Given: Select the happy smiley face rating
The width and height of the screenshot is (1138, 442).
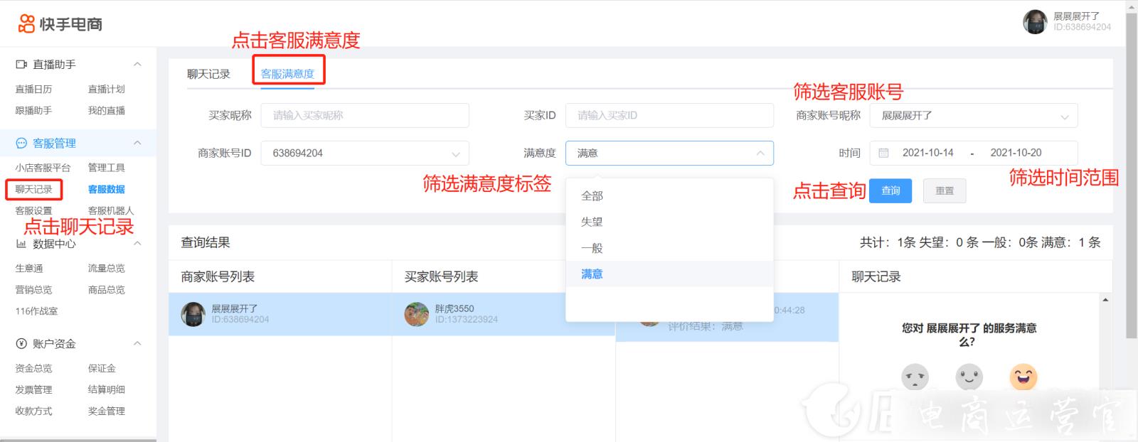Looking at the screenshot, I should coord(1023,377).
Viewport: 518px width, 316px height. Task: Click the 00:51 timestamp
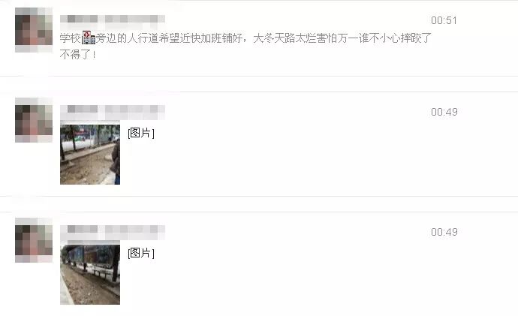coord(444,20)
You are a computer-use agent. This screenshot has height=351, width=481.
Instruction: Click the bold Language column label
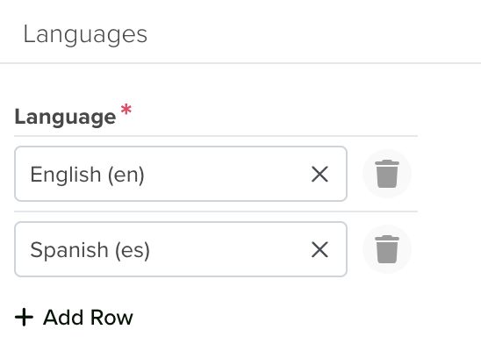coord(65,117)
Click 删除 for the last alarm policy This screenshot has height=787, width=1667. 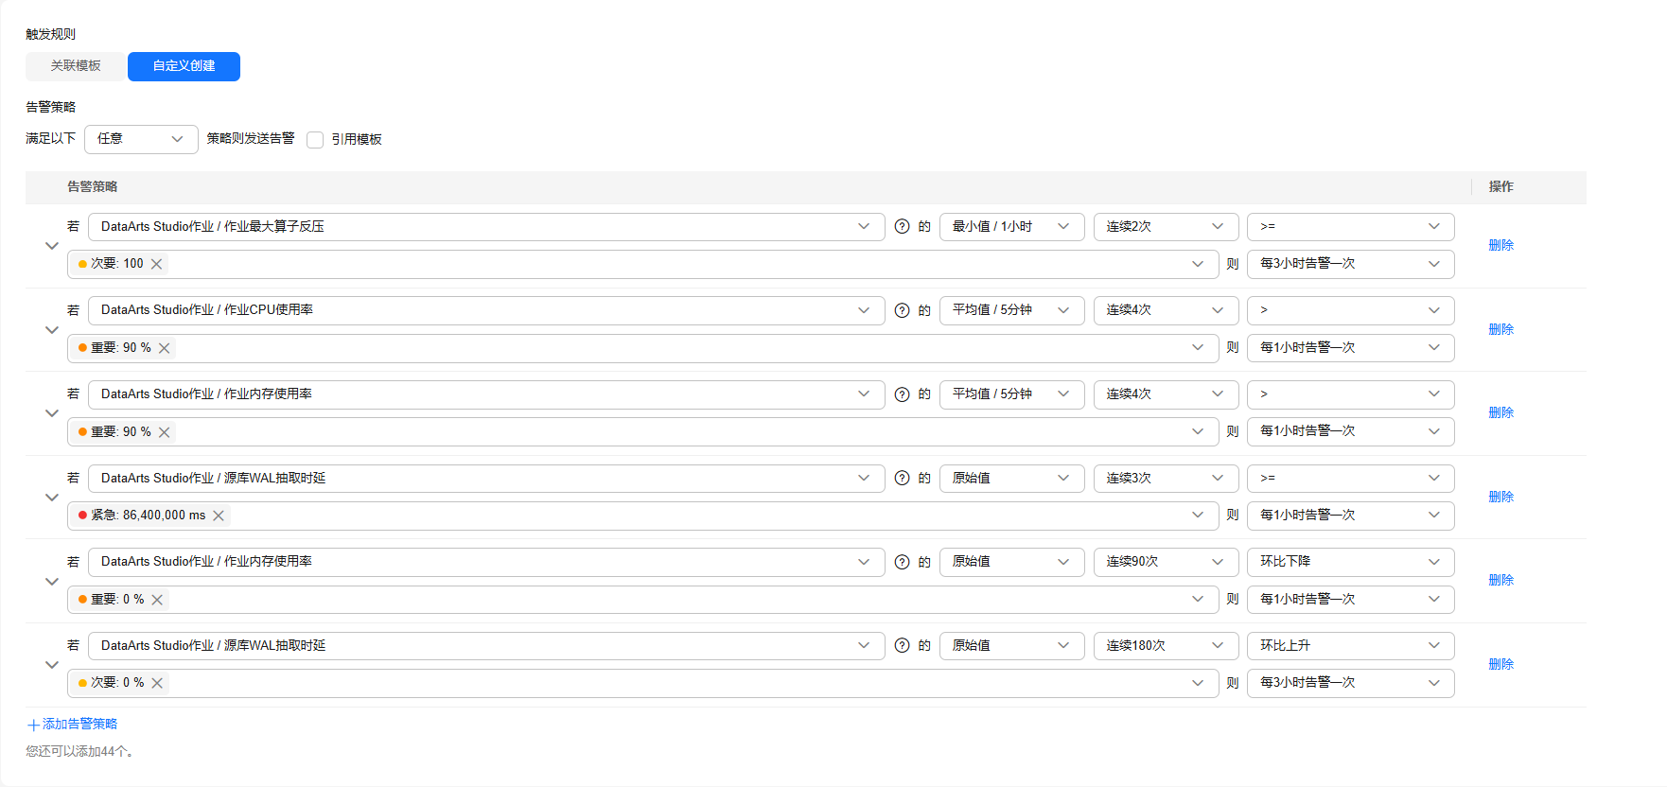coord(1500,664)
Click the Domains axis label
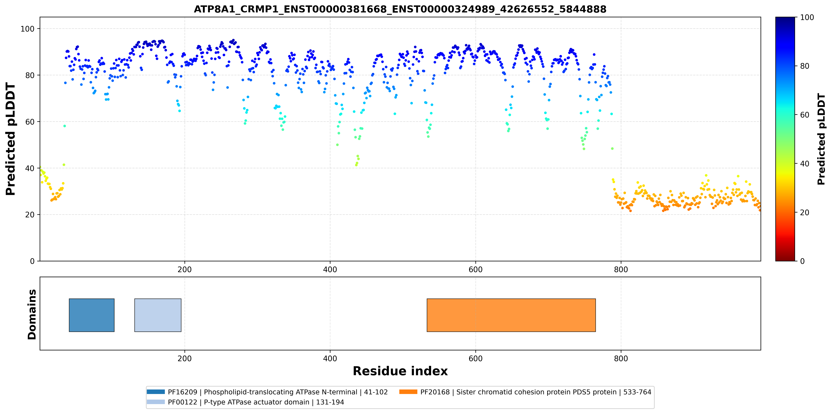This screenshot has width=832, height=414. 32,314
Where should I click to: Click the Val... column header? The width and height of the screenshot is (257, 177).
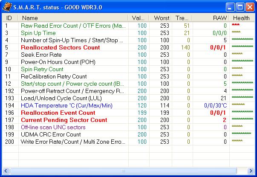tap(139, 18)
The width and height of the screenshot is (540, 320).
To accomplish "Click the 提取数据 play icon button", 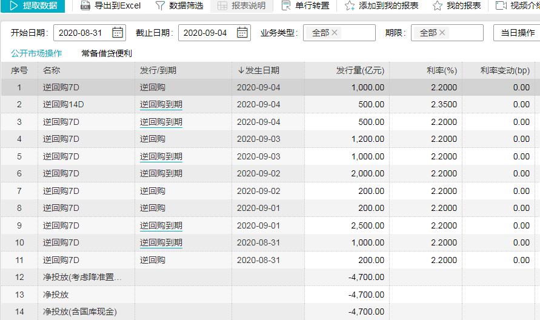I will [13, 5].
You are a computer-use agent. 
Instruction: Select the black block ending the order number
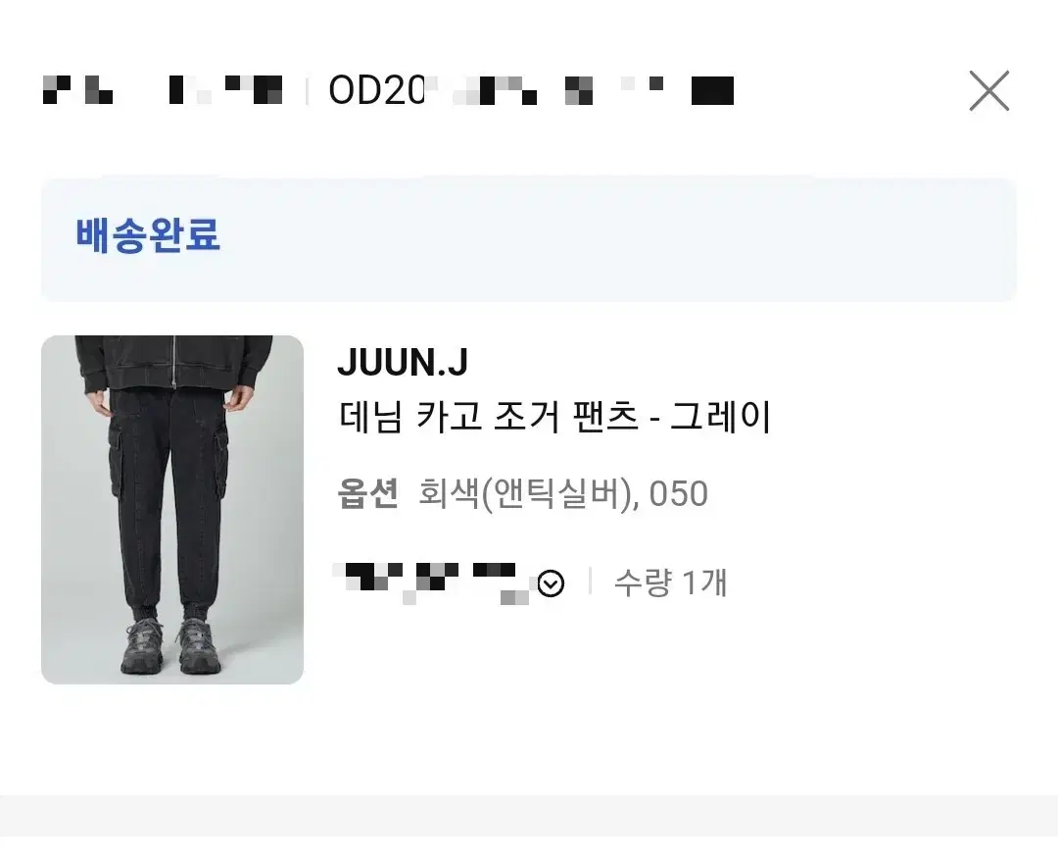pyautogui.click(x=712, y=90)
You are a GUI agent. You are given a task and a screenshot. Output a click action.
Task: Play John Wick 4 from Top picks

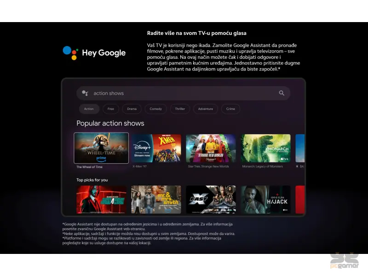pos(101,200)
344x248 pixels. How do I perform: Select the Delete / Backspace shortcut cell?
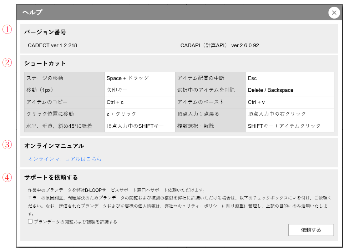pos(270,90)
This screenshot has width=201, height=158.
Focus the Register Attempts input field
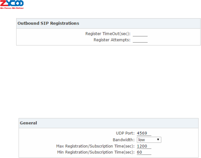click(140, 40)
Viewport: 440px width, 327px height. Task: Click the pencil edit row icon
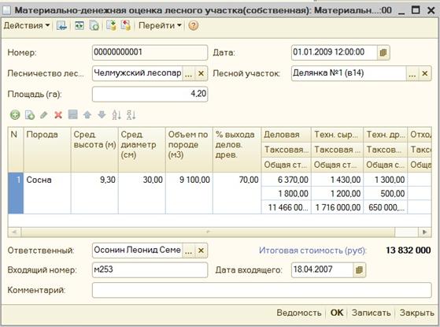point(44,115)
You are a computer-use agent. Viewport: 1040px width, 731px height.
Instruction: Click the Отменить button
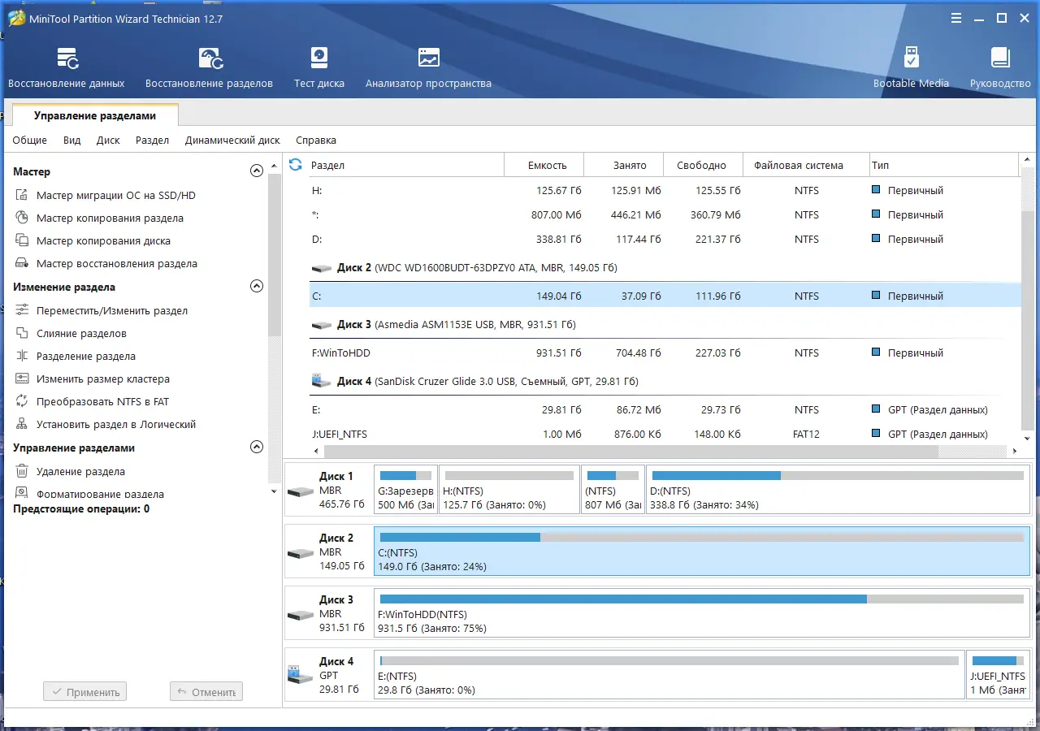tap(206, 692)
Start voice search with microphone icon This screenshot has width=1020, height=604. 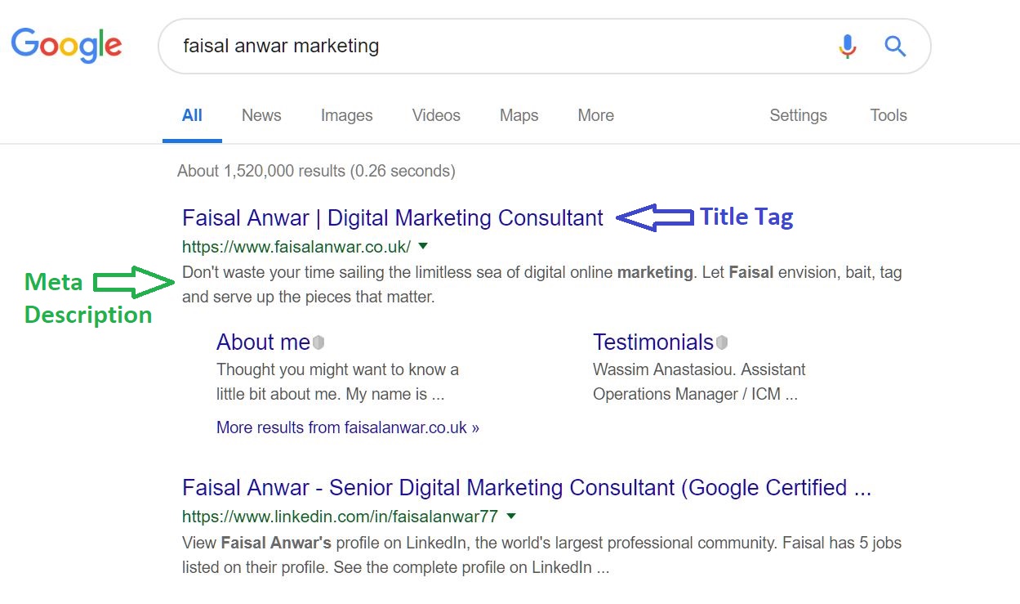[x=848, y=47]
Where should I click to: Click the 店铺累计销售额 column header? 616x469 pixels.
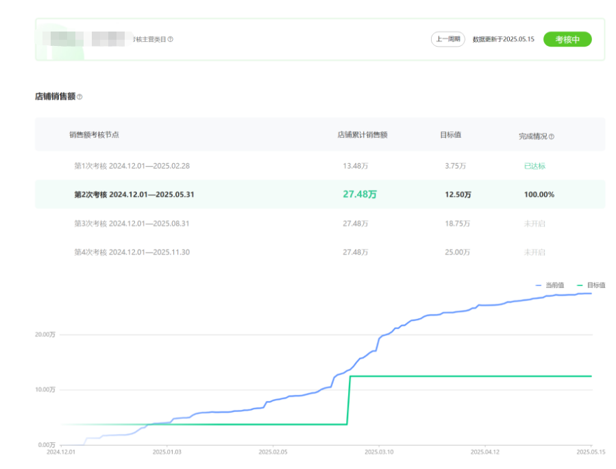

> [TASK]: Looking at the entries, count the lines where the word "agent" appears, and state the count by itself.

> [RESPONSE AREA]: 4